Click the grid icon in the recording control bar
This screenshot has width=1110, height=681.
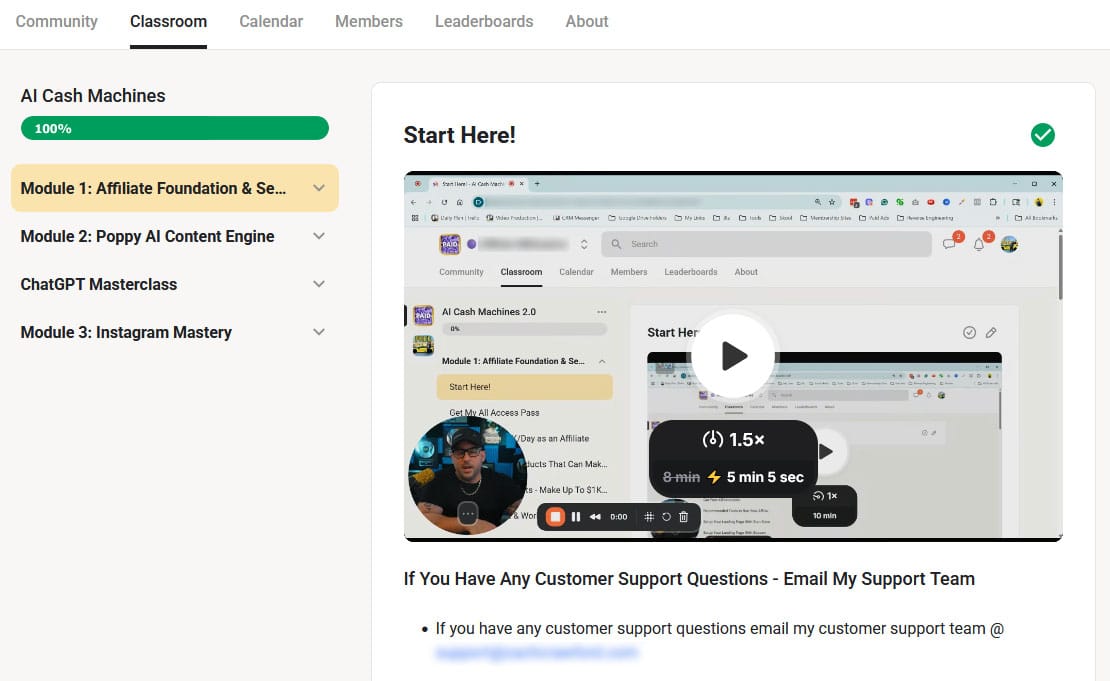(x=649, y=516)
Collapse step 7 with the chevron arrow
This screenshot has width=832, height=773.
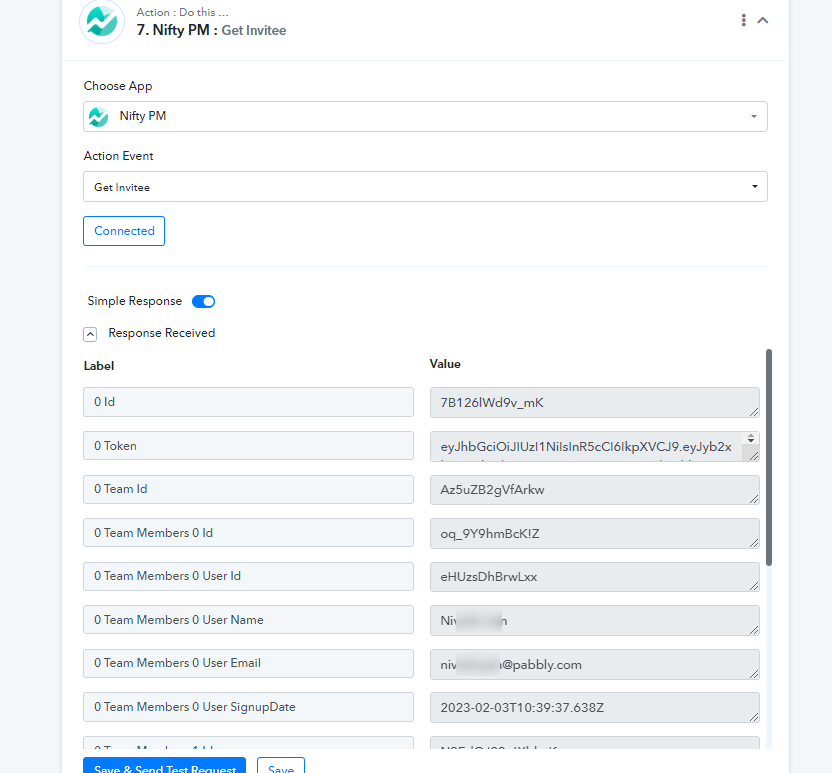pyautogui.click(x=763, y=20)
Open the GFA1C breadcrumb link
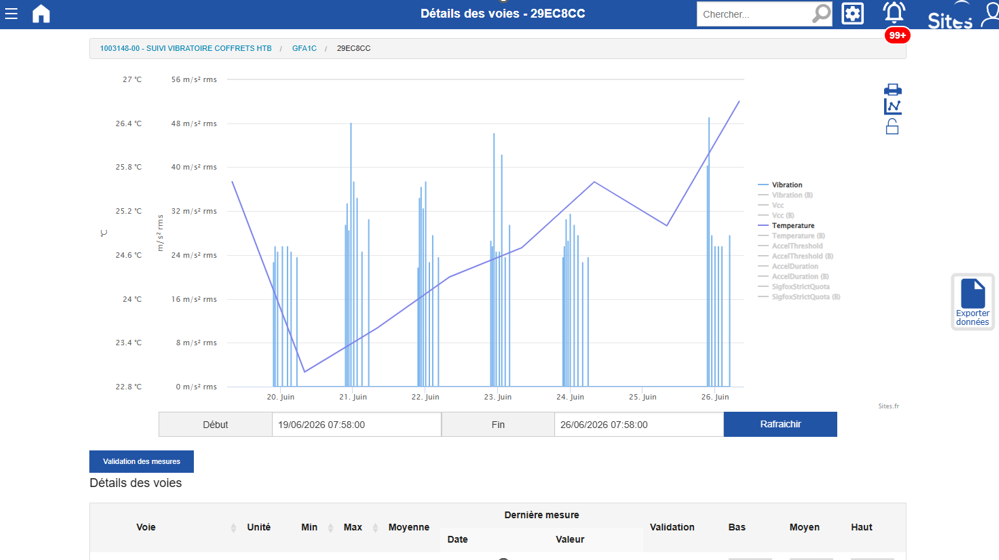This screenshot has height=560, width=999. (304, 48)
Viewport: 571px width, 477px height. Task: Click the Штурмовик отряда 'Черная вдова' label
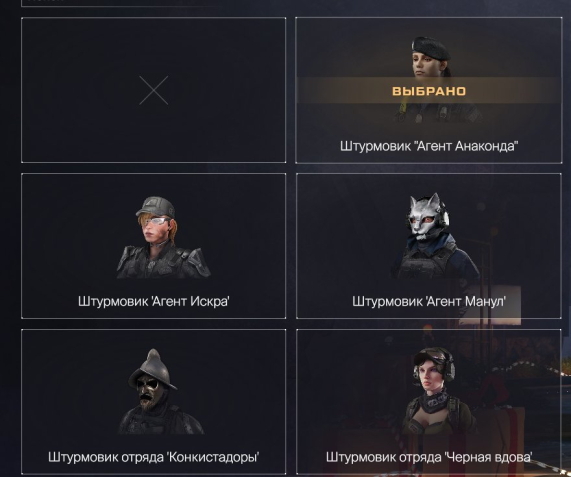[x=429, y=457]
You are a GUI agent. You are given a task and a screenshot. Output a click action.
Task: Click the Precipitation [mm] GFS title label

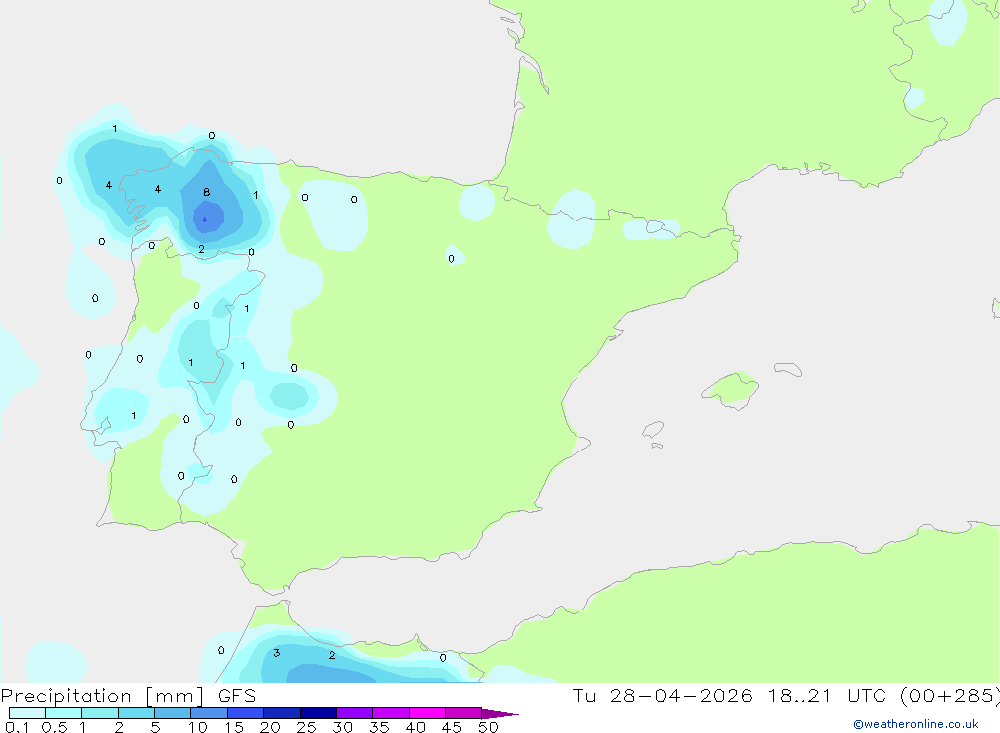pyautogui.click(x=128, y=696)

========

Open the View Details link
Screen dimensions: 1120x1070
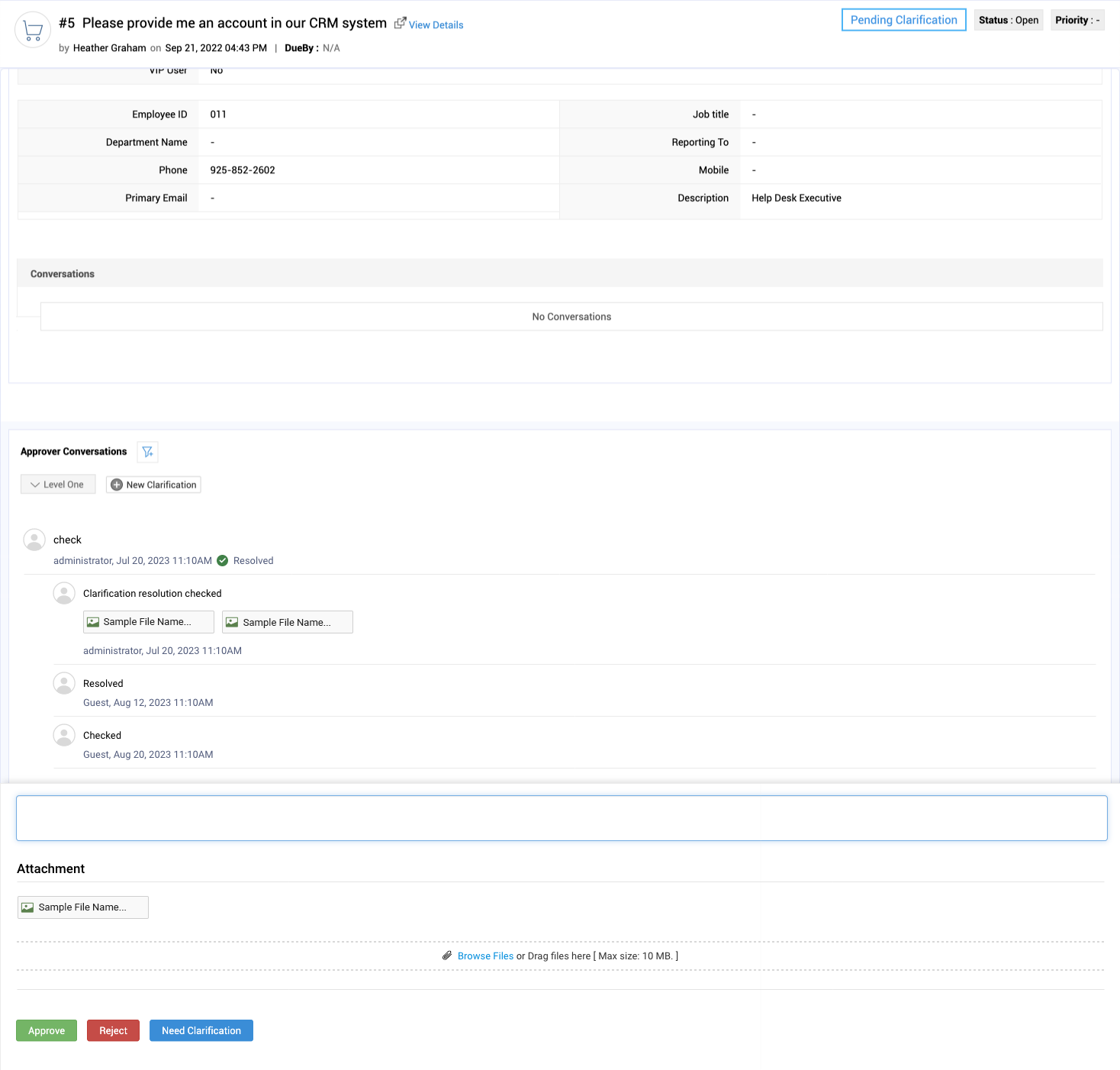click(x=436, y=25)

========

### WHAT TO WORK ON
What belongs in the answer is each line above from the line with "Click the grid" to the line with "You are a GUI", inclusive, reproduced exactly and free of pictures.

### ANSWER BELOW
Click the grid icon in the recording control bar
This screenshot has width=1110, height=681.
(x=649, y=516)
Collapse step 7 with the chevron arrow
This screenshot has width=832, height=773.
pyautogui.click(x=763, y=20)
Open the GFA1C breadcrumb link
This screenshot has height=560, width=999. (304, 48)
Viewport: 571px width, 477px height. Task: Click the Штурмовик отряда 'Черная вдова' label
[x=429, y=457]
You are a GUI agent. You are given a task and a screenshot. Output a click action.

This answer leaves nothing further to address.